Within the FOV of the sensor, not only the temperature at the application site (hotspot) is recorded, but also the temperature of the surrounding tissue (here between 17 $^{\circ }$C and 22 $^{\circ }$C). Thus, the values recorded by the sensor correspond to an "integrated temperature" of the hotspot and ambient tissue temperature. Depending on how high the temperature input at the application site is, the area contributing to the overall measurement also varies. A rough estimate of this can be derived from the IR images in Fig. 11(d-f). It was noted before that the FOV of the sensor measures approx. 6 mm in diameter on the tissue surface. The surfaces affected by the application fiber have a diameter of 2 mm to 2.5 mm depending on the laser power. The first approximation results in the area ratios between 9:1 ((6 mm)$^2$/(2 mm)$^2$) and 6:1 ((6 mm)$^2$:(2.5 mm)$^2$). However, as it can be seen on Fig. 11(d-f), the temperature profiles are not flat-top and have a gaussian-like shape. Thus, the full width at half maximum (FWHM) of these profiles can be used as a size of the area affected by the application fiber. In other words, only part of the FOV detected by the sensor effectively contributes to the increase in temperature. The sensor data must be weighted according to the area ratios if one wants to establish a reference value for the carbonization limit. The weighting can be done using a Stefan-Boltzmann law implemented in the next equation:

$$T_{integrate}^4 = f \cdot T_{hotspot}^4 + (1-f)\cdot T_{surrounding}^4 ~ ,$$
where $T_{integrated}$ is the integrated temperature of the hotspot and ambient tissue recorded by the pyrometric fiber sensor, $T_{hotspot}$ is the maximum temperature in the area affected by a laser via application fiber, $T_{surrounding}$ is the constant temperature of the surrounding tissue and $f=S_{hotspot}/S_{FOV}$ is the ratio between the size of the area $S_{hotspot}$ affected by the application fiber and the area $S_{FOV}$ corresponding to the FOV of the sensor fiber. A corresponding overview of the measured integrated temperature, the hotspot temperature recorded by the IR camera, and the temperature ranges specified after the weighting are summarized in Table 1.

Tables Icon

Table 1. Overview of measurement results

Figure 11(a) shows the measurements with the integrated probe on porcine muscles. The applied laser powers in the porcine muscle were between 1 W and 4 W. The beginning of carbonization was already observed at a power of 2 W and an integrated temperature measured by the fiber sensor from 39 $^{\circ }$C to 45 $^{\circ }$C. After a corresponding weighting of the measured values, as described above, a limit temperature for the carbonization in the porcine muscle results between 272 $^{\circ }$C and 312 $^{\circ }$C. Strong carbonization of the tissue occurred from laser lines of 3 W. In Fig. 11(d) the temperature profiles are shown by the respective hotspot, taken with the IR camera. Figure 11(g) compares these two hotspot temperatures. Carbonization thus occurs at 2 W laser power and a corresponding hotspot temperature of 225 $^{\circ }$C. Although this value is not within the error interval detected by the fiber sensor, due to the low spatial resolution and saturation of the IR camera at a maximum temperature of 279 $^{\circ }$C per pixel, a "virtual" plateau formation can be observed (Fig. 11(g)). It can be assumed that the maximum values here are higher and correspondingly within the error intervals.
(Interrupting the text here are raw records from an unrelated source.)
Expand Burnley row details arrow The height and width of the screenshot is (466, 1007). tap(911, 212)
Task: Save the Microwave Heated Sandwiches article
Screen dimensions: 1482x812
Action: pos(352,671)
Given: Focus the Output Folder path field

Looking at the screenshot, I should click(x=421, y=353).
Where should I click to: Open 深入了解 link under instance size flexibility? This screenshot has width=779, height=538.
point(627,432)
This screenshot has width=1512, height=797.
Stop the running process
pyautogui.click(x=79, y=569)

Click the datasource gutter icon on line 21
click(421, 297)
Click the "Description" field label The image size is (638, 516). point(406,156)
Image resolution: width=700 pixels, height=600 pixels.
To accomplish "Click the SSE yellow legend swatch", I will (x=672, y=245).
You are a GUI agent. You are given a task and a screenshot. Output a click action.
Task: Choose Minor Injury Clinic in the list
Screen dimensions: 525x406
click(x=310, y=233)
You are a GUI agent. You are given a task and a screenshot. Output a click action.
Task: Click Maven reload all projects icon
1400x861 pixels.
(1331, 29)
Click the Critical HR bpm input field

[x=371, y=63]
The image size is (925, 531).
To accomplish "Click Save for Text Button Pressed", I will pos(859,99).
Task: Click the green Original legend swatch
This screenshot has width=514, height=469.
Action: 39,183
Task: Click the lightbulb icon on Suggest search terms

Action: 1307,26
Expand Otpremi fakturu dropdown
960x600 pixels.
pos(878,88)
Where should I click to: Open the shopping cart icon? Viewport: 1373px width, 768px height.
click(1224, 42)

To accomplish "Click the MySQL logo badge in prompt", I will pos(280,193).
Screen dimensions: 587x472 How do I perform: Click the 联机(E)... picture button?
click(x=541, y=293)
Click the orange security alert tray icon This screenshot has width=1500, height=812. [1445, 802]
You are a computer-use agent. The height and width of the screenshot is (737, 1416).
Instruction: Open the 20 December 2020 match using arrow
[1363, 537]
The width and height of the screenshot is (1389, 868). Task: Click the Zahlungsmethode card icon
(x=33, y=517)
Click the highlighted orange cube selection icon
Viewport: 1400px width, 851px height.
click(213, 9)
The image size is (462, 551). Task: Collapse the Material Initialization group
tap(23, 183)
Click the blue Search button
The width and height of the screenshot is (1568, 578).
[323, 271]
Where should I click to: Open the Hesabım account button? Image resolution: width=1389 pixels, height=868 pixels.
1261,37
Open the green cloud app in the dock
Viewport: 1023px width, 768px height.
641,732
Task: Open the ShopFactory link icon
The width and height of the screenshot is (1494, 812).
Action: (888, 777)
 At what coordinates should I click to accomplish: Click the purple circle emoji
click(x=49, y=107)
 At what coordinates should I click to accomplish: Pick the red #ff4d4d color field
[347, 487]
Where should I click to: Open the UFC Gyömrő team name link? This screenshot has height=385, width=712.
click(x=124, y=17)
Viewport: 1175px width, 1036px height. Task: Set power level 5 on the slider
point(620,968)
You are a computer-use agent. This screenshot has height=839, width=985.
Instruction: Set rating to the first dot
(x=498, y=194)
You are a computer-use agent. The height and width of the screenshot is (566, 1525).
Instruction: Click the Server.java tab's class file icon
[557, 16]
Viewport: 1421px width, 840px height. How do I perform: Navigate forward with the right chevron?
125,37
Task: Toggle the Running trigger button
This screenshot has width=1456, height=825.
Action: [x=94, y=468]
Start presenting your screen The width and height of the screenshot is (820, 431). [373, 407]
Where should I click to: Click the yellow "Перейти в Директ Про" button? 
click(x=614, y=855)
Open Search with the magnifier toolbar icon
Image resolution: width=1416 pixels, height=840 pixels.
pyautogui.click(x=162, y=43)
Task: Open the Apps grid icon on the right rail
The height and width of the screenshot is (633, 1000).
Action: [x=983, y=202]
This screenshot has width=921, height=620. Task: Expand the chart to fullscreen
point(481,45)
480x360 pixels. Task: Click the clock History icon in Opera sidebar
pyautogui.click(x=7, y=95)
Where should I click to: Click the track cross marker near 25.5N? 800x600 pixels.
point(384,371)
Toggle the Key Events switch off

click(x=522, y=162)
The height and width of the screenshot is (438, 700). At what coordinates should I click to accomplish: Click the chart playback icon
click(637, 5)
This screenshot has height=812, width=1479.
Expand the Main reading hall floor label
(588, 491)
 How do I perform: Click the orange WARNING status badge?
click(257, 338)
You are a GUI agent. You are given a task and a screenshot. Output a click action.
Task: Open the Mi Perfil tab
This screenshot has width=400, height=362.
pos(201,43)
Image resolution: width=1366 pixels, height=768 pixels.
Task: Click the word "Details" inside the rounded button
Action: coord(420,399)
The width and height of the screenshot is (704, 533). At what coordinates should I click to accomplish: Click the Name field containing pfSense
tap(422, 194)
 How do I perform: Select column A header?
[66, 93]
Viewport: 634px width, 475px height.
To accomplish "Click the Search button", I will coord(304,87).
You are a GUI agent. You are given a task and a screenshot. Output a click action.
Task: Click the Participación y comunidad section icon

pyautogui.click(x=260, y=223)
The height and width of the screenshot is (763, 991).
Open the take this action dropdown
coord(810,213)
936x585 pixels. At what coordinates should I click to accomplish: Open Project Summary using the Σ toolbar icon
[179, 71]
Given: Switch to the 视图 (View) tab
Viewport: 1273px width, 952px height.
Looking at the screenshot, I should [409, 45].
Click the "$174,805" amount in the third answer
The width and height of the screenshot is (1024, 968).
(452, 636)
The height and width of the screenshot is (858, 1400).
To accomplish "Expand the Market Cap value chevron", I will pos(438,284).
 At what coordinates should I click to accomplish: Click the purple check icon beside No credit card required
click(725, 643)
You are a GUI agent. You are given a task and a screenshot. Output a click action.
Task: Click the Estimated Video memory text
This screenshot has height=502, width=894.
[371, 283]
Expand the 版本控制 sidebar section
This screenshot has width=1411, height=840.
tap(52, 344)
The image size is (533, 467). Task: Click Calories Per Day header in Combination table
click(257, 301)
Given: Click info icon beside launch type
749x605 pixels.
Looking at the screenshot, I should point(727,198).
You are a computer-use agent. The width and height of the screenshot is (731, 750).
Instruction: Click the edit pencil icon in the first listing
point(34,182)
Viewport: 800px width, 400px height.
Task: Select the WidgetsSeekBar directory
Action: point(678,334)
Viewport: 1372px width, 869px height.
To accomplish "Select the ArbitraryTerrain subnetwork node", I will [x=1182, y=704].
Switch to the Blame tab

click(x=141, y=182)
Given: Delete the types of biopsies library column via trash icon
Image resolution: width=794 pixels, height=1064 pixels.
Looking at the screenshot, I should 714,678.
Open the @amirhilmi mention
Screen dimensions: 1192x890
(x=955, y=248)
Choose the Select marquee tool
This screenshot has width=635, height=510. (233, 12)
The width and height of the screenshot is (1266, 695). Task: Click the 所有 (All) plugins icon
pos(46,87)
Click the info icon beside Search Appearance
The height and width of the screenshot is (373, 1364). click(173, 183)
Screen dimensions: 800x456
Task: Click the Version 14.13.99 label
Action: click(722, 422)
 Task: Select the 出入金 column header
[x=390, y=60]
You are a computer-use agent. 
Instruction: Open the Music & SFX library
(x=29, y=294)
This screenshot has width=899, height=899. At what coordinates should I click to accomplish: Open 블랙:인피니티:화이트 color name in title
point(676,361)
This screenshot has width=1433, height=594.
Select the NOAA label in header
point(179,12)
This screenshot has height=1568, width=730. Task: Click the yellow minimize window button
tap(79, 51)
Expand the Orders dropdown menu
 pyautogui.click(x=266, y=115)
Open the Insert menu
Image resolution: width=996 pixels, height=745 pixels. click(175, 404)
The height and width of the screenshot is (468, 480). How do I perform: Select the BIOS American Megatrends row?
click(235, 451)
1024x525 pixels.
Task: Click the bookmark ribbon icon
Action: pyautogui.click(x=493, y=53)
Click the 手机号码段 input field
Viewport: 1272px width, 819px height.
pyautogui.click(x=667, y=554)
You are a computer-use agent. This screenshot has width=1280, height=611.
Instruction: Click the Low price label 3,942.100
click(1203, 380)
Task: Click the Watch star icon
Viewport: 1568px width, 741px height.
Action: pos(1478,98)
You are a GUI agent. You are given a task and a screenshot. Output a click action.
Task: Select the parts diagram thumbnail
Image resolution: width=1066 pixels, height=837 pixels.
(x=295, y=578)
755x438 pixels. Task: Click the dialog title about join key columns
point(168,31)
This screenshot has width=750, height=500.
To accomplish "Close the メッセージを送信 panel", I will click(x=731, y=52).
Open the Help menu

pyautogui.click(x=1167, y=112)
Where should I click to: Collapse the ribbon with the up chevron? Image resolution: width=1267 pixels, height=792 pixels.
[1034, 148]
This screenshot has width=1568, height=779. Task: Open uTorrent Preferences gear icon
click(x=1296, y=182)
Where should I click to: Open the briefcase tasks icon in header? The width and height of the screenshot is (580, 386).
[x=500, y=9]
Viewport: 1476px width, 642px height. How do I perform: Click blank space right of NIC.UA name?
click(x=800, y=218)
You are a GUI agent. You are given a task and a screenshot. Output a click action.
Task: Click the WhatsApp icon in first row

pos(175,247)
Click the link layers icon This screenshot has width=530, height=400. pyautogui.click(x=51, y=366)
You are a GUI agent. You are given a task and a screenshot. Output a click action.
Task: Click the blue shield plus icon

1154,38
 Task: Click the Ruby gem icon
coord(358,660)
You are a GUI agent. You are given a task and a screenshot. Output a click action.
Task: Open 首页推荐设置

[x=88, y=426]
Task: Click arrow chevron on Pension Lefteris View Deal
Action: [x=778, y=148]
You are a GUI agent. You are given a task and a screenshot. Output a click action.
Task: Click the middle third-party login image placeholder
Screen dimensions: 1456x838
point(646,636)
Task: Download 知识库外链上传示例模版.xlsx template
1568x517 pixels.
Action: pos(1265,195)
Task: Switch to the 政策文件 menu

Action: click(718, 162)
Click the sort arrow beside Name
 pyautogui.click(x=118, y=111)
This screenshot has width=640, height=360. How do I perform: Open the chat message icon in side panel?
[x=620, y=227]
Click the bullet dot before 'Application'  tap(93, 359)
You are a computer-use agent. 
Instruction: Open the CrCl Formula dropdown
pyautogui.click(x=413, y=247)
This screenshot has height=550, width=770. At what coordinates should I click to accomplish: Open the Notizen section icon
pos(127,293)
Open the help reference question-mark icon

In addition, a special feature could be observed in the porcine muscle, which directly demonstrates the potential of in-situ temperature measurement. If one compares the carbonization result with a preset laser power of 2 W, both no and incipient carbonization were observed in two different measurements (green dashed and blue curve in Fig. 11(a)). Under certain conditions, such as moisture of the surface, the water content of the cells, the distance of the application fiber to the tissue or tissue, contact pressure, and the "sticking" of the application fiber at a certain point, the result may vary. However, all these conditions are difficult to control, predict and differ from tissue to tissue in clinical use. While the preset laser power provides different results, the in-situ temperature measurement can be used to make a statement about the actual condition of the treated tissue and the laser power can be adapted to the current conditions via corresponding feedback control.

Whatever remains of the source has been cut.